Pharmacokinetics and pharmacodynamics of a new highly secured fibrinogen concentrate

Summary.  Background:  Inherited afibrinogenemia is a rare autosomal recessive disorder characterized by the absence or trace amounts of plasma fibrinogen inducing varying bleeding tendencies. Little is known about the pharmacokinetics of plasma‐derived fibrinogen concentrates used in the treatment of afibrinogenemic patients. Objective: This open, prospective, multicenter study assessed the pharmacokinetic and pharmacodynamic profiles of FIBRINOGENE  T1 (FGT1; LFB, Les Ulis, France), a human fibrinogen concentrate treated with three specific biological safety steps.
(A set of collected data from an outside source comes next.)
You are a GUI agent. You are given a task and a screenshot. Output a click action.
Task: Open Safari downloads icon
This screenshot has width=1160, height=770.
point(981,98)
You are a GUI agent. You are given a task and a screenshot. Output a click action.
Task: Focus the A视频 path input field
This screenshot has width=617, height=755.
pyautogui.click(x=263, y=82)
Patients/methods: Five adult patients with congenital afibrinogenemia received a single infusion of 0.06 g kg −1 of FGT1 . Plasma samples drawn up to day 14 were assayed for fibrinogen antigen and activity and for coagulation parameters in a central laboratory. Results: Fibrinogen antigen and activity were similar and highly correlated, with very low between‐patient variability for pharmacokinetic parameters. Fibrinogen levels increased rapidly and significantly, with a mean plasma concentration of 1.39 g L −1 being achieved 1 h after the end of the infusion, leading to almost complete in vivo recovery (94%). The mean half‐life was 3.4 days, with slow linear elimination, and the distribution was mainly restricted to the vascular compartment. Coagulation parameters were normalized after the infusion and during the following 6–10 days. FGT1 was well tolerated overall. Conclusions: FGT1 behaves like natural functional fibrinogen, and its pharmacokinetic properties are in line with those expected from a fibrinogen concentrate. Our findings suggest that FGT1 can restore efficient hemostasis in afibrinogenemic patients, and predict good clinical efficacy.